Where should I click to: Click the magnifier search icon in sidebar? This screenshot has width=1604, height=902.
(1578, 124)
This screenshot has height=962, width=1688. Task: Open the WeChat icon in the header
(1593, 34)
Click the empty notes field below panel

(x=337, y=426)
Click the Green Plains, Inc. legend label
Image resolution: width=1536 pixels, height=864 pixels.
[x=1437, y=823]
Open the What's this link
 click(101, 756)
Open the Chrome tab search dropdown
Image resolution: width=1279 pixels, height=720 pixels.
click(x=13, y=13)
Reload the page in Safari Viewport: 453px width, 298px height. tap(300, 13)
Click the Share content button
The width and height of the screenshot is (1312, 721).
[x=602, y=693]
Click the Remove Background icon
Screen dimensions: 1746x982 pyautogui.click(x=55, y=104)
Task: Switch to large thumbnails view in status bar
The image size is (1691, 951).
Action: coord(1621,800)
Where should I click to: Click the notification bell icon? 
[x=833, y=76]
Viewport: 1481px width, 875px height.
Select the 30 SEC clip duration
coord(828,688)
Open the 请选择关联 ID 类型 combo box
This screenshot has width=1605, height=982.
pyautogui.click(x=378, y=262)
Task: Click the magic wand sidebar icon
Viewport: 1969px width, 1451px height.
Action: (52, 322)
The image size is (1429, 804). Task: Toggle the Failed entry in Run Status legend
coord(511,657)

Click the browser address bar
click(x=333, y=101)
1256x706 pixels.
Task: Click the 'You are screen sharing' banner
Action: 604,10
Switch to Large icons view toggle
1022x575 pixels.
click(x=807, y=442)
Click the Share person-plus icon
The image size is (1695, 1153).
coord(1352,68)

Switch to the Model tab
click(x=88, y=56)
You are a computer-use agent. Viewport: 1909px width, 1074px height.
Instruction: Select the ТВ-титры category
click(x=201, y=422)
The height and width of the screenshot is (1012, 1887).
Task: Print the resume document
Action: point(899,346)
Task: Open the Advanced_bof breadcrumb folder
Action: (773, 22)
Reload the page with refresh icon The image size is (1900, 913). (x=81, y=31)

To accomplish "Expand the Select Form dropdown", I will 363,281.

* **TO DO**
Return, unchanged, the run of lines above that opens with the line containing "Viewport: 1481px width, 875px height." and closes with the line containing "You are a computer-use". Include both.

* **OUTPUT**
Viewport: 1481px width, 875px height.
Select the 30 SEC clip duration
coord(828,688)
Open the 请选择关联 ID 类型 combo box
This screenshot has width=1605, height=982.
pyautogui.click(x=378, y=262)
Task: Click the magic wand sidebar icon
Viewport: 1969px width, 1451px height.
Action: (52, 322)
The image size is (1429, 804). Task: Toggle the Failed entry in Run Status legend
coord(511,657)

Click the browser address bar
click(x=333, y=101)
1256x706 pixels.
Task: Click the 'You are screen sharing' banner
Action: 604,10
Switch to Large icons view toggle
1022x575 pixels.
click(x=807, y=442)
Click the Share person-plus icon
The image size is (1695, 1153).
coord(1352,68)

Switch to the Model tab
click(x=88, y=56)
You are a computer-use agent. Viewport: 1909px width, 1074px height.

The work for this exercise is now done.